Removing ssh ties the hands of your operations team when an outage hits because ...

stavros · on July 13, 2015

A better alternative is to kill entire servers every once in a while and reprovision them. That way, console access effectively becomes read-only, since any changes will soon be lost, but you can still debug stuff.

on July 13, 2015

[deleted]

nasalgoat · on July 13, 2015

I hope that's a manual process, because I lose SSH sessions all the time and I'd hate for it to fire off while I was debugging.

atsaloli · on July 13, 2015

Was the talk recorded?

gavia1 · on July 13, 2015

Sorry, it doesn't look like it!

I did find the same presentation but from another event: https://www.youtube.com/watch?v=d6pU4C4PVoY

However, I cannot recall whether this was a subject of the talk or whether I asked it in Q&A. I think it was the latter.

nailer · on July 13, 2015

+1 netflix made Chaos Monkey specifically for that (not that anyone on HN couldn't code an equivalent, just that it's a technique used at scale).

ninkendo · on July 13, 2015

For that matter, you could just take away the "server" abstraction altogether and run isolated processes in production instead, each having an ephemeral filesystem in the form of a container.

SSH access would be more like "heroku run bash" where you don't log into an existing instance, you log into a fresh ephemeral instance that just runs sshd and gets destroyed on logout.

Debugging running instances is more interesting though, and I think is possible if each container has an SSH daemon with ephemeral keys, and a central authority they register with that you can hop through to get shell on any instance.

Ops is a really fun job to be in when you stop thinking of servers as "things that people log into".

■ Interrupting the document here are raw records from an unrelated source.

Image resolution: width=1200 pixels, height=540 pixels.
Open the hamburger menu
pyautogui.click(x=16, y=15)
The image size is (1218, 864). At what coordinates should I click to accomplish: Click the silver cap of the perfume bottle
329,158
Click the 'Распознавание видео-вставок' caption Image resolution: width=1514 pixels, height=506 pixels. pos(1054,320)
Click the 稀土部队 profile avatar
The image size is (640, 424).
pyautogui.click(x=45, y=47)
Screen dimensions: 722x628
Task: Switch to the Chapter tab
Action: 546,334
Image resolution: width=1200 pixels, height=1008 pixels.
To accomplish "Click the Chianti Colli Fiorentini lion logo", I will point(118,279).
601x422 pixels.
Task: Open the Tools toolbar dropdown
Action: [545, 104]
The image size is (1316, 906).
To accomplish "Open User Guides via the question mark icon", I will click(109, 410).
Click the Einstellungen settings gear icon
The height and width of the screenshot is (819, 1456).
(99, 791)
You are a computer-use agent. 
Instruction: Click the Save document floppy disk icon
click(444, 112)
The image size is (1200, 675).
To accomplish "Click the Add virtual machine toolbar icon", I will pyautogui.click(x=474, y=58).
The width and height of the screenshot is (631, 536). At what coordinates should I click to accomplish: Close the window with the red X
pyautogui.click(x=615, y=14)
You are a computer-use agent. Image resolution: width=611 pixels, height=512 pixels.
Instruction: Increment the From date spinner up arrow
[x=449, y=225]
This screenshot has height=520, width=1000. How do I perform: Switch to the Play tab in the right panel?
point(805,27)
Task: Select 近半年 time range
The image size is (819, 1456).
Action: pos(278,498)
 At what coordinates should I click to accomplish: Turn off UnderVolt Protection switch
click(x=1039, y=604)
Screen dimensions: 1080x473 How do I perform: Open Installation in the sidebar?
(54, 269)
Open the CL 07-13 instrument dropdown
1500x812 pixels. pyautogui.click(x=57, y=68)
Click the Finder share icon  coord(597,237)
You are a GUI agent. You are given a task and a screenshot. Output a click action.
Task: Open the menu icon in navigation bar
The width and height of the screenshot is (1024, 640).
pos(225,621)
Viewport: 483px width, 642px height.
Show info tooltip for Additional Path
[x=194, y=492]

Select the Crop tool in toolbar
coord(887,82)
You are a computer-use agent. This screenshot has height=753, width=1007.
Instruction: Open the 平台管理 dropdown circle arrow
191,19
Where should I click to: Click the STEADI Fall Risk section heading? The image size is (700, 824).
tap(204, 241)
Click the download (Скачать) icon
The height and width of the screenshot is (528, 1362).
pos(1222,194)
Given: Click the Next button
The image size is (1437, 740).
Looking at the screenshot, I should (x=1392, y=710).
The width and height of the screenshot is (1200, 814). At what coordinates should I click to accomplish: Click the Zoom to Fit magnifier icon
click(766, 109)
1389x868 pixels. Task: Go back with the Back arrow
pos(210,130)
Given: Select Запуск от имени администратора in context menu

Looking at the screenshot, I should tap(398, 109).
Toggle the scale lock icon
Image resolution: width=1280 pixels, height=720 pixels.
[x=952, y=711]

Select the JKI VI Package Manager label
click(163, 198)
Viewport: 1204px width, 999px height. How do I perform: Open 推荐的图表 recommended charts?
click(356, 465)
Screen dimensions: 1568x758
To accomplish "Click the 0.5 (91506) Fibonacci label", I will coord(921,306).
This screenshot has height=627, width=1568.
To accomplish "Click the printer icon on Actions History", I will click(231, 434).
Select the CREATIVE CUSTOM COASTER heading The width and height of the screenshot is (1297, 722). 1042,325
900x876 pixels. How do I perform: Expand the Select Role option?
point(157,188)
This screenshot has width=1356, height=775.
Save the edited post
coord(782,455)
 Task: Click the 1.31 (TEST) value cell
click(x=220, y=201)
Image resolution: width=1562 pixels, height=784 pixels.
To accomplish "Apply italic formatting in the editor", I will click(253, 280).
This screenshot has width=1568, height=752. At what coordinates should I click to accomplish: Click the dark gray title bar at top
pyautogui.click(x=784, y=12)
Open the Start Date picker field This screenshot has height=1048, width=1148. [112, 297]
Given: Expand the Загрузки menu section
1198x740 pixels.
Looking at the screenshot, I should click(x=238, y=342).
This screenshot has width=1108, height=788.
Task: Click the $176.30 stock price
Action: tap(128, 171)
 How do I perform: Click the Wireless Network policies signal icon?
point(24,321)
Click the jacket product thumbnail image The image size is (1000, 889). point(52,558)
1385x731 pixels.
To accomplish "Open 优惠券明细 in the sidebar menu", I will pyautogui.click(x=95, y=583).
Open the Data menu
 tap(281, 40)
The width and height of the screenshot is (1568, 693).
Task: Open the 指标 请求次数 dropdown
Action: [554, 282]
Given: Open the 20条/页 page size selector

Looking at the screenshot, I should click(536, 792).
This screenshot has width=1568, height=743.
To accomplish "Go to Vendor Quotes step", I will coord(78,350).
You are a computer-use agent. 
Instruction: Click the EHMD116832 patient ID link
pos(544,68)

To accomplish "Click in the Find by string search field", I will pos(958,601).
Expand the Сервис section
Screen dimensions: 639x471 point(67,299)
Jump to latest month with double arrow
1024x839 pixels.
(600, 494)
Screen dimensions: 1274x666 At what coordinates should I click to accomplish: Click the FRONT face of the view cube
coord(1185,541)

georgebarnett · on July 13, 2015

Absolutely correct. It's not clear from my reply however my intention is that servers should reset to a known config on restart. Edit; spelling

mpdehaan2 · on July 13, 2015

This.

It's simply "don't perform install, maintaince, or upgrade mechanisms over manual means ever".

Do NOT cut off your SSH channel. You'll be kicking yourself when you want to sftp a file off of a box pretty quickly. And you might need it in an emergency.

Focus on good automation - whether immutable systems or otherwise, and be sure you can rebuild your infrastructure completely from source control. Do this by refusing to make manual changes, and knowing any manual changes will be often clobbered by the system.

aalbertson · on July 13, 2015

While I agree (my boss and I are actually having this conversation presently), I would argue that if you're in any sort of cloud environment (which this article has set as a point of narrative), then just having an Ops s3 bucket or similar to send the files works. Although that of course still means SSH to get there "most likely". But could be accomplished without.

FTR, I'm in favor of restricting SSH/RDP, perhaps even disabling from the security groups (AWS), on a default basis, and enabling as needed for ops troubleshooting. If we have logging and monitoring in place cleanly enough, then we should be able to troubleshoot the majority of issues off instance. However that is almost NEVER the case (even if you have the tools, you still have too many edge cases). Case in point, I've been troubleshooting a Windows CPU usage issue recently. Our monitoring wasn't catching all of the disparate processes, so I couldn't see what was eating it up. Plus I would pull the node from the ELB prior to investigating, which then caused it to no longer peg CPU. Had I not been able to login while "live", I may not have ever seen what it was.

Obviously in order to perform such a function, one needs incredible reliability in your monitoring/logging tools. Sadly this is a more difficult function than it should be....